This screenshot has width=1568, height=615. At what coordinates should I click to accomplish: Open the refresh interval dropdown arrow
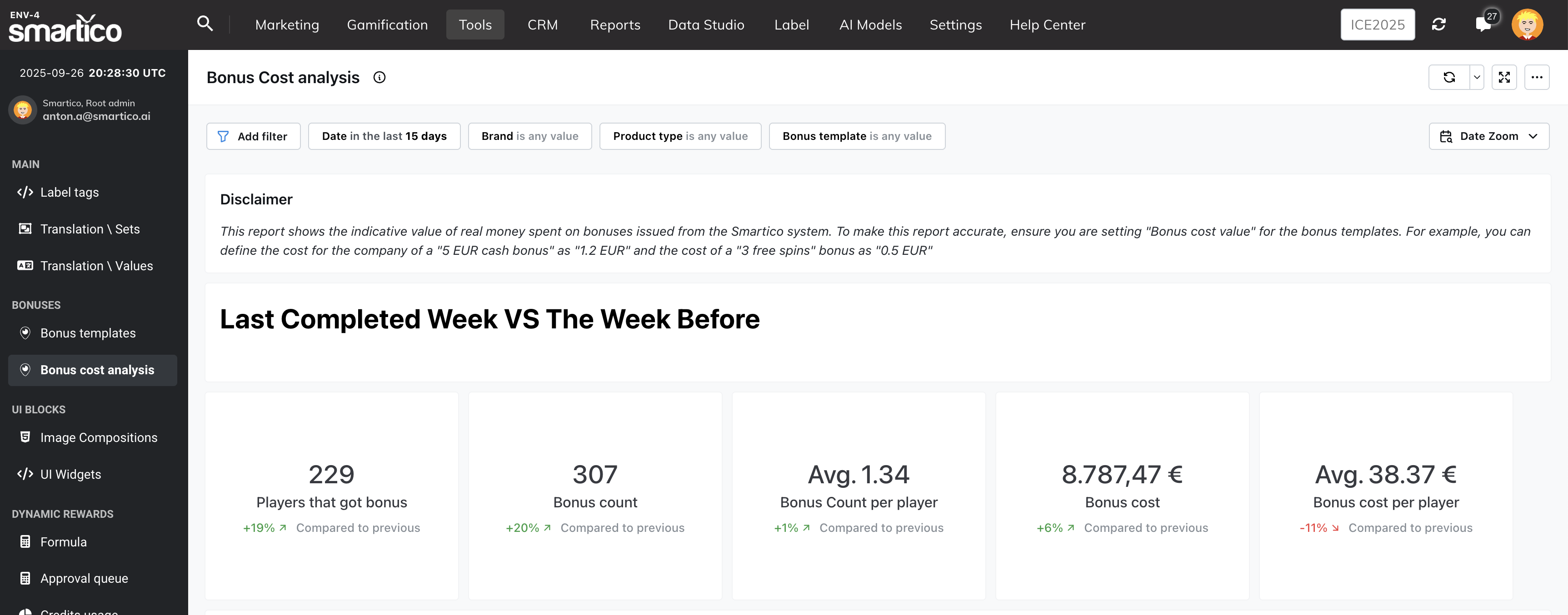point(1477,77)
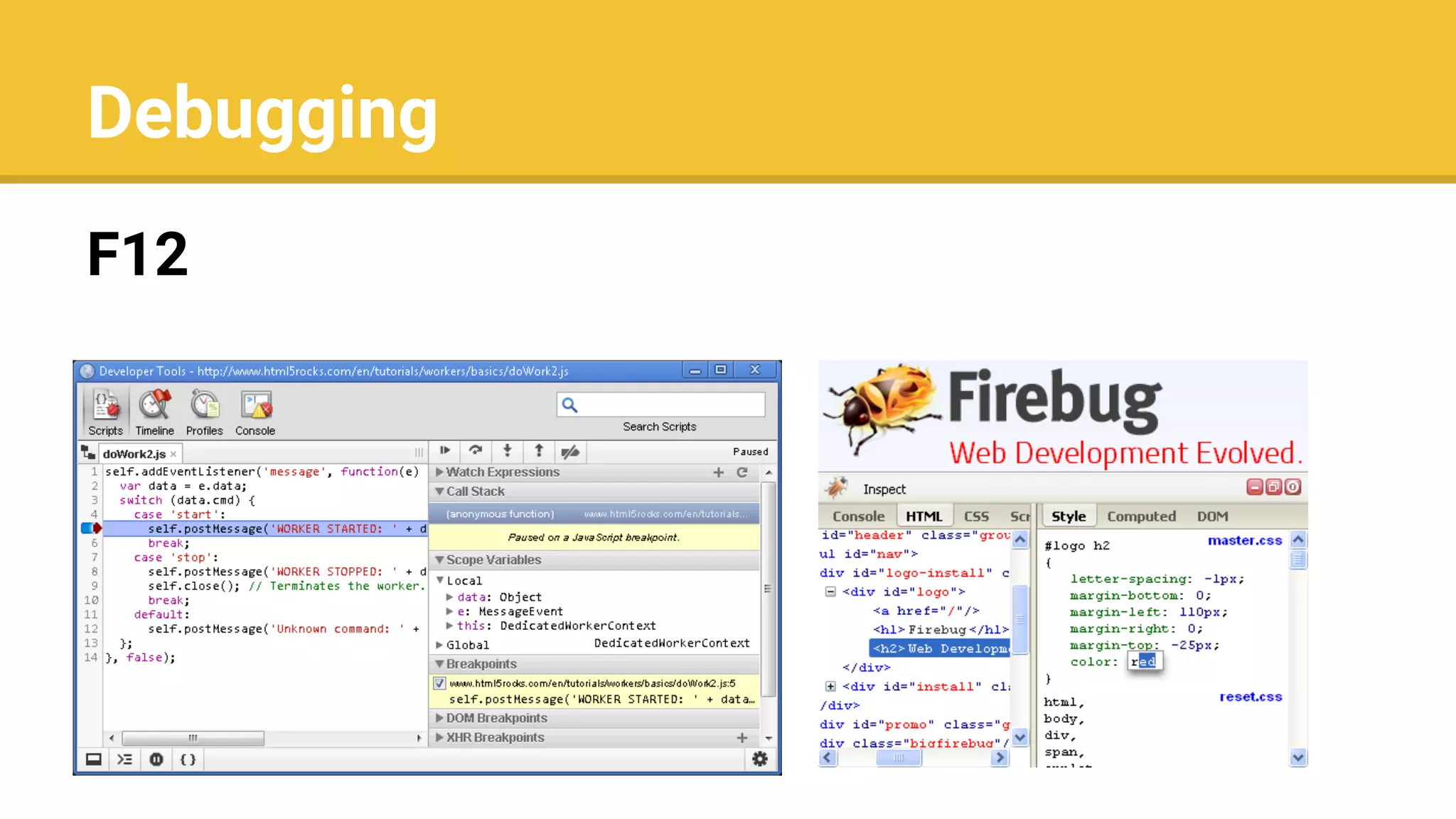Viewport: 1456px width, 819px height.
Task: Click the Firebug Inspect button
Action: pyautogui.click(x=884, y=489)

§ **Exercise description**
Your task is to reproduce all of the material exactly. The pictures stay out.

§ **Response for this exercise**
This screenshot has width=1568, height=615. At what coordinates should I click to accomplish: Open the refresh interval dropdown arrow
point(1477,77)
Viewport: 1456px width, 819px height.
Task: Click the Firebug Inspect button
Action: pyautogui.click(x=884, y=489)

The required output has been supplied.